Re: [RFC Patch] dm: make sure to wait for all dispatched requests in __dm_suspend()

Martin Wilck <mwilck@xxxxxxxx> · Tue, 19 Mar 2024 16:41:26 +0100

Hello Ming,

On Tue, 2024-03-19 at 21:04 +0800, Ming Lei wrote:
> Hello Martin,
> 
> On Sat, Mar 16, 2024 at 12:10:35AM +0100, Martin Wilck wrote:
> > In a recent kernel dump analysis, we found that the kernel crashed
> > because
> > dm_rq_target_io tio->ti was pointing to invalid memory in
> > dm_end_request(),
> > in a situation where multipathd was doing map reloads because of a
> > storage
> > failover. The map of the respective mapped_device had been replaced
> > by a
> > different struct dm_table.
> > 
> > We obverved this with a 5.3.18 distro kernel, but the code in
> > question
> > hasn't change much since then. Basically, we were only missing
> > b4459b11e840 ("dm rq: don't queue request to blk-mq during DM
> > suspend"),
> > which doesn't guarantee that the race I'm thinking of (see below)
> > can't
> > happen.
> > 
> > When a map is resumed after a table reload, the live table is
> > swapped, and
> > the tio->ti member of any live request becomes stale. 
> > __dm_resume() avoids
> > this by quiescing the queue and calling dm_wait_for_completion(),
> > which
> > waits until blk_mq_queue_inflight() doesn't report any in-flight
> > requests.
> > 
> > However, blk_mq_queue_inflight() counts only "started" requests.
> > So, if a
> > request is dispatched before the queue was quiesced, but
> > dm_wait_for_completion() doesn't observe MQ_RQ_IN_FLIGHT for this
> > request
> > because of memory ordering effects, __dm_suspend() may finish
> > successfully,
> 
> Can you explain a bit about the exact memory order which causes
> MQ_RQ_IN_FLIGHT
> not observed?
> 
> blk-mq quiesce includes synchronize_rcu() which drains all in-flight
> dispatch, so after blk_mq_quiesce_queue() returns,
> if blk_mq_queue_inflight() returns 0, it does mean there isn't any
> active inflight requests.
> 
> If there is bug in this pattern, I guess more drivers may have such
> 'risk'.

What we know for sure is that there was a bad dm_target reference in
(struct dm_rq_target_io *tio)->ti:

crash> struct -x dm_rq_target_io c00000245ca90128
struct dm_rq_target_io {
  md = 0xc0000031c66a4000,
  ti = 0xc0080000020d0080 <fscache_object_list_lock+665632>,

crash> struct -x dm_target  0xc0080000020d0080
struct dm_target struct: invalid kernel virtual address:
c0080000020d0080  type: "gdb_readmem_callback"

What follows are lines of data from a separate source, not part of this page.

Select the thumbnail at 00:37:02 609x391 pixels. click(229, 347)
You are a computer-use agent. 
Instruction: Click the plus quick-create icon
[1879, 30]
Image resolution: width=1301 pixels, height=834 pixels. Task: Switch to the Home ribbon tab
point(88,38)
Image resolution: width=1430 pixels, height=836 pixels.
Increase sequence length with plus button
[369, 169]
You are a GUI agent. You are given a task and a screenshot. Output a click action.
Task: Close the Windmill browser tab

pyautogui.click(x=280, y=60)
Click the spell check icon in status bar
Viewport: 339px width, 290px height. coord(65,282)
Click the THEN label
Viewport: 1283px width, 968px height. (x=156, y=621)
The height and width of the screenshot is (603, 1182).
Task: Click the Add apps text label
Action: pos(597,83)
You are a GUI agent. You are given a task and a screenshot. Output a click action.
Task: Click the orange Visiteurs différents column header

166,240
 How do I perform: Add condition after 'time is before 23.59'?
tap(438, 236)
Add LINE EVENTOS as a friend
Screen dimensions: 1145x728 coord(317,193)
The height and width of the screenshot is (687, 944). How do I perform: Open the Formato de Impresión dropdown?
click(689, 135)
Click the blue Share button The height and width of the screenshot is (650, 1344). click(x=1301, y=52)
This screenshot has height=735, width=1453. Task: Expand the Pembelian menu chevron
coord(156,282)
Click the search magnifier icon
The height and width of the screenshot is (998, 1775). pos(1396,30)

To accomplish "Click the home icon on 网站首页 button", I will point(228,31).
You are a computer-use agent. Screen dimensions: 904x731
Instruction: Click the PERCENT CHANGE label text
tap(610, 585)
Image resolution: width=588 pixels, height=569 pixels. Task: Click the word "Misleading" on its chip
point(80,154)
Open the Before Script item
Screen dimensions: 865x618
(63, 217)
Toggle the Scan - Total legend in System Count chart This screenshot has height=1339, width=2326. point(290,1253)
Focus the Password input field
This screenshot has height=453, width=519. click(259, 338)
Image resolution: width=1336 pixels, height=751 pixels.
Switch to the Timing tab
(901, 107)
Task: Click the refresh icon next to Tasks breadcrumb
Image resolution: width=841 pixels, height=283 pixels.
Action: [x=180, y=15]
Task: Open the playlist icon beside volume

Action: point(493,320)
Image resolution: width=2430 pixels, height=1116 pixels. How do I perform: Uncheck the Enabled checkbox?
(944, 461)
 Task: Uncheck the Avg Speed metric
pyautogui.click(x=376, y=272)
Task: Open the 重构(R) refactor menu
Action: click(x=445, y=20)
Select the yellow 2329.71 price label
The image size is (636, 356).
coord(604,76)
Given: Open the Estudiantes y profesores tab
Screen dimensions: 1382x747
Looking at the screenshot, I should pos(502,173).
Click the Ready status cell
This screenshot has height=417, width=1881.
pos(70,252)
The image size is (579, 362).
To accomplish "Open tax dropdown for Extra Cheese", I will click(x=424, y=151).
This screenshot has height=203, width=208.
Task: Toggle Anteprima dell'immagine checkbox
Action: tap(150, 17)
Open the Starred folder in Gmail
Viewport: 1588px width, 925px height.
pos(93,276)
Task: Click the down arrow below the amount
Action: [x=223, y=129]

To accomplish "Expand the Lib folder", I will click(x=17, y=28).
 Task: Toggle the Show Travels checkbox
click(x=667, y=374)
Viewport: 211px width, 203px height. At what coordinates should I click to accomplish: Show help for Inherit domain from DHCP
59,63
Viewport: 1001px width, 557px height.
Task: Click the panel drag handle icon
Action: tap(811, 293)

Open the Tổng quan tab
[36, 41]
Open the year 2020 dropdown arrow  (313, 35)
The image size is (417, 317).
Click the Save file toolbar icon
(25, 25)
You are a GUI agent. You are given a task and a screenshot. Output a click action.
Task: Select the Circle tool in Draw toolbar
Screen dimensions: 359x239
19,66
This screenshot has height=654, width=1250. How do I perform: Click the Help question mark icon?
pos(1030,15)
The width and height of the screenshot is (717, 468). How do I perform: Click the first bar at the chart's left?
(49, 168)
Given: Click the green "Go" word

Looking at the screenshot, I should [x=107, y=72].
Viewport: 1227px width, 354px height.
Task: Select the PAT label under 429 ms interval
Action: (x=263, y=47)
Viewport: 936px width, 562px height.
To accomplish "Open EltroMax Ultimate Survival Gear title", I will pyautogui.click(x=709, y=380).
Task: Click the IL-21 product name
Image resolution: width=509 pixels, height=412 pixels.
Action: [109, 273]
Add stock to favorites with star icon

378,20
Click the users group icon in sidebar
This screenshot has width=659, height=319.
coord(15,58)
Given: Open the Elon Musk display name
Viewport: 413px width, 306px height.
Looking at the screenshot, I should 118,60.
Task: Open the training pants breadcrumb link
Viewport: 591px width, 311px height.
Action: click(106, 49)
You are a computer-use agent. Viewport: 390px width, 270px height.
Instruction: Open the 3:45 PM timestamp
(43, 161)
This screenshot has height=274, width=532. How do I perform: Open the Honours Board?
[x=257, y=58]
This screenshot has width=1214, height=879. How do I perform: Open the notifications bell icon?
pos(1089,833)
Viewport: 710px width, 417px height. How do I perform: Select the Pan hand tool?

The question is how this could have come to pass. It can only happen
if tio->ti had been set before the map was reloaded. 
My theory is that the IO had been dispatched before the queue had been
quiesced, like this:

Task A                                 Task B
(dispatching IO)                       (executing a DM_SUSPEND ioctl to
                                       resume after DM_TABLE_LOAD)
                                       do_resume()
                                         dm_suspend()
                                           __dm_suspend()
dm_mq_queue_rq()                         
   struct dm_target *ti =                
       md->immutable_target;                  
                                              dm_stop_queue()
                                                 blk_mq_quiesce_queue()
       /* 
        * At this point, the queue is quiesced, but task A
        * has alreadyentered dm_mq_queue_rq()
        */
                                              dm_wait_for_completion()
                                                 blk_mq_queue_inflight()
       /* 
        * blk_mq_queue_inflight() doesn't see Task A's 
        * request because it isn't started yet
        */
                                              set_bit(dmf_suspended_flag)
   dm_start_request(md, rq);             dm_swap_table()
                                            __bind()
                                              md->immutable_target = ...
                                         dm_target_destroy()
        /* the previous md->immutable_target is freed */
   init_tio(tio, rq, md);
        /* the stale ti pointer is assigned to tio->ti */
   tio->ti = ti;

dm_mq_queue_rq() contains no synchronization code if 
md->immutable_target is set, so I think that this can happen, even
though it looks unlikely. With b4459b11e840 (which was not applied in
the customer kernel), there would be a
set_bit(DMF_BLOCK_IO_FOR_SUSPEND) statement before dm_stop_queue(),
but IMO that the above would still be possible.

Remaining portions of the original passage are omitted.